Note that \(p\in W\) if and only if \(w_0=0\).

We assume that the hypersurface \(G\subset {{\mathbb {P}}}\) has at most quadratic singularities: if \(q_1\equiv 0\), then \(q_2\not \equiv 0\). Furthermore, we assume that G is regular in the standard sense at very point \(p\in G\):

  1. (R0.1)

    If \(q_1\not \equiv 0\), then the sequence

    $$\begin{aligned} q_1,\, q_2, \ldots , q_m \end{aligned}$$

    is regular in \({\mathcal {O}}_{p,{{\mathbb {P}}}}\).

  2. (R0.2)

    If \(q_1\equiv 0\), then the sequence

    $$\begin{aligned} q_2, \ldots , q_m \end{aligned}$$

    is regular in \({\mathcal {O}}_{p,{{\mathbb {P}}}}\).

We will need also some additional regularity conditions for the polynomials gh at the point p, which depend on whether \(p\in W\) or \(p\not \in W\) and on the type of singularity \(o\in V\) that we allow.

We start with the non-singular case.

  1. (R1.1)

    If \(w_0\ne 0\), then we have no additional conditions [only (R0.1) is needed].

  2. (R1.2)

    If \(w_0=0\), then

    $$\begin{aligned} q_2|_{\{q_1=w_1=0\}}\not \equiv 0. \end{aligned}$$

    Note that in the second case as the point \(o\in V\) is assumed to be non-singular, the linear forms \(q_1\) and \(w_1\) must be linearly independent.

Now let us consider the quadratic case.

Here we have three possible ways of getting a singular point and, accordingly, three types of regularity conditions.

  1. (R2.1)

    Out side the ramification divisor: if \(w_0\ne 0\), then \(q_1\equiv 0\) and

    $$\begin{aligned} \mathop {\mathrm{rk}} q_2\geqslant 7. \end{aligned}$$
  2. (R2.2)

    On the ramification divisor with G non-singular: \(w_0=0\), \(q_1\not \equiv 0\), \(w_1\equiv 0\) and

    $$\begin{aligned} \mathop {\mathrm{rk}} w_2|_{\{q_1=0\}}\geqslant 6. \end{aligned}$$
  3. (R2.3)

    On the ramification divisor with G singular: \(w_0=0\), \(q_1\equiv 0\), \(w_1\not \equiv 0\) and

    $$\begin{aligned} \mathop {\mathrm{rk}} q_2|_{\{w_1=0\}}\geqslant 7. \end{aligned}$$

Apart from non-singular points and quadratic singularities, we allow more complicated points which we call bi-quadratic.
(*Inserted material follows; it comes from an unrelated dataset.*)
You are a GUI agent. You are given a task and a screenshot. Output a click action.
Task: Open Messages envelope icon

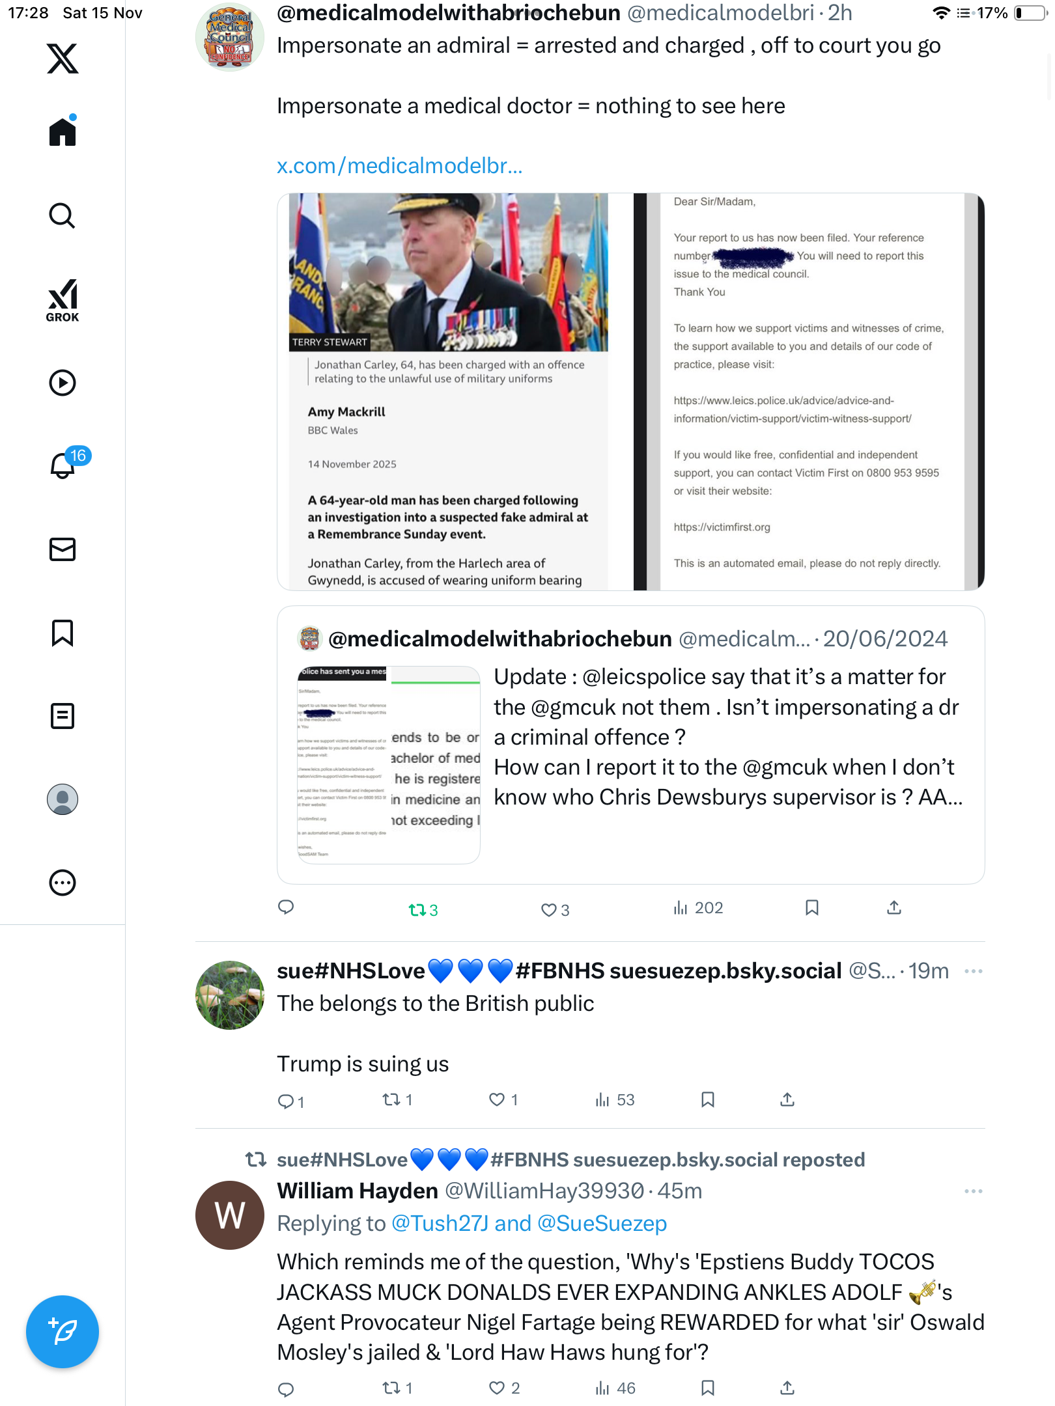[x=63, y=549]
Assume that \(w_0=0\) and \(q_1\equiv w_1\equiv 0\).

(\(\hbox {R}2^2\)) For a general \(11-\)dimensional linear subspace \(P\subset {{\mathbb {C}}}^{M+2}_{z_*,y}\) the closed algebraic set

$$\begin{aligned} Q_P=\left\{ q_2|_P=(y^2-w_2)|_P=0\right\} \subset {\mathbb P}(P)\cong {{\mathbb {P}}}^{10} \end{aligned}$$

is a non-singular complete intersection of codimension 2.

We say that a pair \((g,h)\in {\mathcal {F}}\) is regular if the hypersurface \(G=\{g=0\}\subset {{\mathbb {P}}}\) is regular at every point in the sense of the conditions (R0.1) and (R0.2) (whichever applies at the given point), and the relevant regularity condition from the list above is satisfied at every point \(o\in \{g=u^2-h=0\}\).

Note that \((g,h)\in {\mathcal {F}}\) being regular implies that the closed set

$$\begin{aligned} V=\{g=u^2-h=0\}\subset {{\mathbb {P}}}(1^{M+2},l) \end{aligned}$$

is an irreducible complete intersection of codimension 2, the singular points of which are either quadratic singularities of rank \(\geqslant 7\) or bi-quadratic singularities satisfying the condition (\(\hbox {R}2^2\)). In any case, the singularities of V are complete intersection singularities and the singular locus \(\mathop {\mathrm{Sing}} V\) has codimension at least 7 in V, so the Grothendieck theorem on parafactoriality (Call and Lyubeznik 1994) applies and V turns out to be a factorial variety. Furthermore, it is easy to check that the property of having at most quadratic singularities of rank \(\geqslant r\) is stable with respect to blowing up non-singular subvarieties [see (Pukhlikov 2015, Section 3.1) for a detailed proof and discussion, and the same arguments apply to bi-quadratic singularities satisfying (\(\hbox {R}2^2\))], so that, in particular, the singularities of V are terminal.

Now setting \({\mathcal {F}}_{\mathrm{reg}}\subset {\mathcal {F}}\) to be the open subset of regular pairs (gh) (or, abusing the notations, regular varieties \(V=V(g,h)\)), we get the claim (i) of Theorem 1.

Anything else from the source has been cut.